### CONSIGNES
- 1) Citez textuellement le passage de l'extrait sur le Journal de Genève, de « Déclin et chute » à « discret et léger. ».
- 2) Poursuivez l'extrait consacré au Journal de Genève au-delà de sa dernière ligne.

### EXTRAIT CHOISI
Grandeurs et misères de la presse politique, p. 268

Déclin et chute

Face à ces changements, les deux titres finissent immanquablement pas fusionner. Dans les faits, on constate surtout que c’est le Journal de Genève qui prend le contrôle de la Gazette de Lausanne. Le logo et le titre de la publication qui les réunit le confirment :

Journal de Genève du 10 avril 1997. La mention "Gazette de Lausanne" apparaît en-dessous dans un lettrage plus discret et léger.

Mais la réunion des deux titres ne va lui offrir qu’un bref répit puisque le Journal de Genève se retrouve en concurrence avec un nouvel élément perturbateur: le Nouveau Quotidien. Les deux journaux pourtant très différents se battent pour capter la même part du marché. Si le Journal de Genève a derrière lui une longue histoire et une réputation de média effectuant un travail sérieux et ordonné organisé dans des pages volontairement austères, Le Nouveau Quotidien se considère comme un journal apolitique, neutre, jeune culturel et impertinent, en phase avec son temps. Au final, personne ne va remporter la lutte. Les deux titres fusionneront également pour former le quotidien suisse Le Temps, (celui-là même qui s’est autoproclamé “média suisse de référence”). Si le Journal de Genève semble un peu déconsidéré par la nouvelle rédaction qui se met en place, il ne va pas tarder à être réutilisé dans la construction de la mythologie du Temps. Lorsqu’on n’a pas de passé, “le plus simple n’est-il pas de s’en approprier un autre ?”, s’interroge Alain Clavien en guise de conclusion.

Le retour de la presse d’opinion ?

### SEGMENT DE DONNÉES
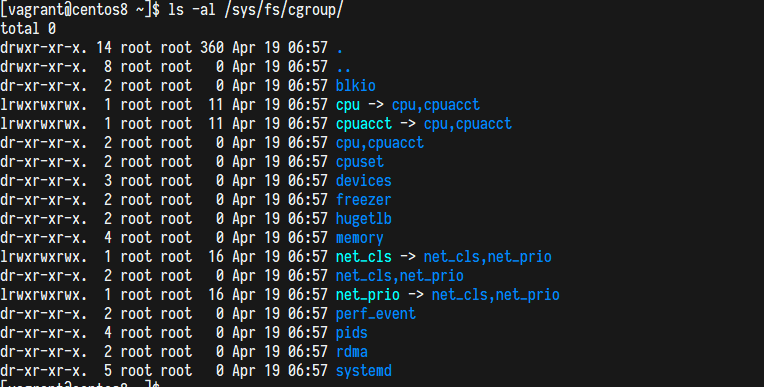Click the double-dot parent directory entry

pyautogui.click(x=344, y=67)
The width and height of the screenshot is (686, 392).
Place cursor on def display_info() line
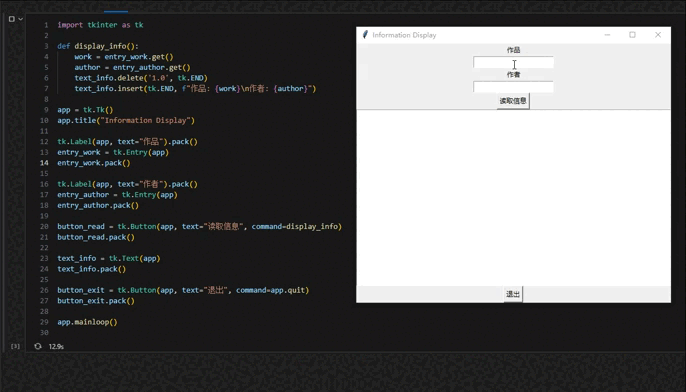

### RÉPONSES PAR CONSIGNE
- 1)
Déclin et chute

Face à ces changements, les deux titres finissent immanquablement pas fusionner. Dans les faits, on constate surtout que c’est le Journal de Genève qui prend le contrôle de la Gazette de Lausanne. Le logo et le titre de la publication qui les réunit le confirment :

Journal de Genève du 10 avril 1997. La mention "Gazette de Lausanne" apparaît en-dessous dans un lettrage plus discret et léger.

- 2)
Non content d’offrir une assise historique à un journal qui ne remonte pas de l’époque héroïque, il me semble que le fait de rattacher le Journal de Genève au Temps pourrait permettre à ce dernier de s’émanciper progressivement de sont statut de journal d’information neutre et objectif, et de renouer avec une autre pratique journalistique  relevant plus de la presse d’opinion. Difficile de dire si on va vraiment dans ce sens. Certains observateurs voient dans le retour d’une presse d’opinion une planche de salut pour des médias en voie de disparition. Ainsi le sociologue Ueli Windisch se désespère du manque de presse politique affirmant des positions tranchées, seule manière selon lui de réinstaurer le débat au coeur de de notre société démocratique. Le développement de titres de presse ancrés de manière assumée à gauche ou à droite permettrait de passer par dessus la tentation de l’objectivation des faits de ne pas se prendre le chou sur l’impossibilité de l’existence d’une presse totalement neutre. Soit.
Le problème ne réside pas là à mon sens. La presse d’opinion existe toujours,mais elle se situe dans les marges. Plus active à gauche qu’à droite, elle réunit de nombreux titres en Suisse romande comme Gauchehebdo, Domaine Public, Le Courrier ou la Nation (Je vous laisse deviner lequel n’est pas à gauche…). Ces publications bénéficient d’un lectorat certes faible mais stable. Certains ont même décidé de se passer du papier, à l’instar de Domaine Public. Est-ce vraiment dans ce type de publications qu’il faut voir émerger le renouveau du journalisme ? Pas si sûr. Ce type de média s’adresse à la troupe des convaincus. Peu de personnes lisent la Nation sans pour autant adhérer aux idées de la Ligue vaudoise. De même, les conservateurs ne consultent pas régulièrement GaucheHebdo pour se convaincre du bien fondé d’un service public fort. A part quelques animaux politiques étudiant de près les arguments de la partie adverse, ces publications prêchent des convaincus. Elles ne contribuent pas directement à alimenter le débat sur la place publique mais servent de lucarnes et de références à leurs adhérents. Ce n’est pas un retour aux temps héroïques qui nous sortira de la panade.

A lire : Alain Clavien, Grandeurs et misères de la presse politique, Lausanne : Antipodes, 2010, 321 p.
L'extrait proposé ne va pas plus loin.